The provincial government’s Treasury Board Secretariat will have four months to craft a response to the report and Bauman hopes it will accept all of Banack’s recommendations.

The inquiry commission was established to investigate the compensation for case management masters who essentially perform the same tasks as their traditional master predecessors, if not a substantially increased workload, according to Bauman. Yet, as of 2015, they earn about $94,000 less in salary and about $100,000 less annually in pensions.

Banack recommended salaries be set at to $262,000 as of April 2011 and indexed equivalently to those of provincial court judges for each subsequent year.

“The types of work they do has increased over the years, particularly in comparison to what was the traditional master,” Bauman explained. “The report clearly recognizes they have taken over the complete role of the traditional master plus more and that it is both unfair and unconstitutional to be paying them the low level they have been compensated. They have to be recognized as full judicial officers.”

The inquiry made recommendations on the time period starting in April 2011, when case management masters received their last increase, to March 31, 2016.

Along with the increase in salaries, the commissioner also recommended masters be moved into the Provincial Judges Pension Plan. Banack noted that masters are currently part of the public service pension programs, which are inadequate for judicial officers.

He said the fact their pensions were so much lower than other judicial officers performing similar functions, was “inexplicable.”

“Government has benefited from years of savings during which Case Management Masters were provided with unsuitably low pensions,” Banack wrote. “The expense that must now be incurred is necessary to provide Case Management Masters with a constitutionally appropriate level of financial security. A continuation of the current disparity in pension entitlement cannot be justified.”

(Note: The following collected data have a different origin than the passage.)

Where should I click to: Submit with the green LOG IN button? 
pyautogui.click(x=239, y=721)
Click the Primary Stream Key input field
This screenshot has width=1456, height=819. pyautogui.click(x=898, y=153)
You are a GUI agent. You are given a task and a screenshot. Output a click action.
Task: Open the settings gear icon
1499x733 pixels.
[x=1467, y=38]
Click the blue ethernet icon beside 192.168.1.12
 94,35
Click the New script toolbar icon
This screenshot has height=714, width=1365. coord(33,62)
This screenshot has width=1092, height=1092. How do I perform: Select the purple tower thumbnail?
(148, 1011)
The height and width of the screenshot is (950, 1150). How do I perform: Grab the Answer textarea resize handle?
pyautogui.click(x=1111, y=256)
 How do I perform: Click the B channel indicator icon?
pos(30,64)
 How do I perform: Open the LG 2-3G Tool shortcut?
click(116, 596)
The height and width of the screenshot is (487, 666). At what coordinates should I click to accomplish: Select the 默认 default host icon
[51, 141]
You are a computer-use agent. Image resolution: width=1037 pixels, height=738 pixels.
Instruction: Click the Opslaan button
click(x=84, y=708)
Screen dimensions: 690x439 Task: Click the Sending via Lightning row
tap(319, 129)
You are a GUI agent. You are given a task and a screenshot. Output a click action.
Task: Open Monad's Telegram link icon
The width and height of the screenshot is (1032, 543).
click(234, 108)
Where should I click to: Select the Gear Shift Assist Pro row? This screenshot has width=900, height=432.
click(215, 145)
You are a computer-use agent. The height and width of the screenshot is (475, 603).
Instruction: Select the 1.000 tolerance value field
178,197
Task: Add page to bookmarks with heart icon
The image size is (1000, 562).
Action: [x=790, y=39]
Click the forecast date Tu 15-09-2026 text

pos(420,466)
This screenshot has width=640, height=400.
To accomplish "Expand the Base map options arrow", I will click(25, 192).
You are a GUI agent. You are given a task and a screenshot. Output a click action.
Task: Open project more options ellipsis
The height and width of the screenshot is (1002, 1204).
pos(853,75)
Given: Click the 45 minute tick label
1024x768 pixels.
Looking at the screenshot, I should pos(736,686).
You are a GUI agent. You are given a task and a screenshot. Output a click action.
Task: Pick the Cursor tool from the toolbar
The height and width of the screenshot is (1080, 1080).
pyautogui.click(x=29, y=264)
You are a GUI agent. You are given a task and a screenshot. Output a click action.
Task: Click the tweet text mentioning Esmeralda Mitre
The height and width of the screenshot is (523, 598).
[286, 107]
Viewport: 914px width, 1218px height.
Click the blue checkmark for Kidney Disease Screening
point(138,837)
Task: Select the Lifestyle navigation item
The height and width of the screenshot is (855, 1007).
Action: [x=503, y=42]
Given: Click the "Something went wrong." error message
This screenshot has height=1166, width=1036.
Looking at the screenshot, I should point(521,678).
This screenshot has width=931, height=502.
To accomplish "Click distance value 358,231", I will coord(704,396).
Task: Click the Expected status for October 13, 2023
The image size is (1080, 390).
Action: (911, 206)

Along with the more formal recommendations, Banack also suggested the government make “an immediate change to the title of this judicial office from ‘Case Management Master’ to simply ‘Master,’,” saying the current title is a gross misrepresentation of the role and that it “offends against the dignity and history of this important judicial office.”

“Despite these difficult situations in regards to the remuneration, masters have shown an incredible dedication and commitment to making our civil justice system work,” Bauman said. “The name is really a misnomer;, although they do some case management work, that is only a portion of the work that they do and they truly are masters as the traditional masters were.”

Brendan Bowles, managing partner with Glaholt LLP and chairman of the Ontario Bar Association’s construction and infrastructure law section, frequently appears in front of lien masters on complex matters of construction law and said the role they play deserves the increased remuneration.

“Obviously, there’s a gap between what the masters are paid and what a provincial court judge would be paid and I think, easily, they are the equivalent in terms of their importance to the system, their workload, and the complexity of the matters that they’re asked to handle,” he said. “It seems to me it’s only fair to pay them what they’re due for the important work they do for the system.”

Ciaran Ganley, spokesperson for Ontario’s Treasury Board Secretariat, which acts as the employer for masters, confirmed the department has received the report but said it was too early to comment.

“We are still reviewing the report and we’ll be issuing a response once that review is completed,” he said.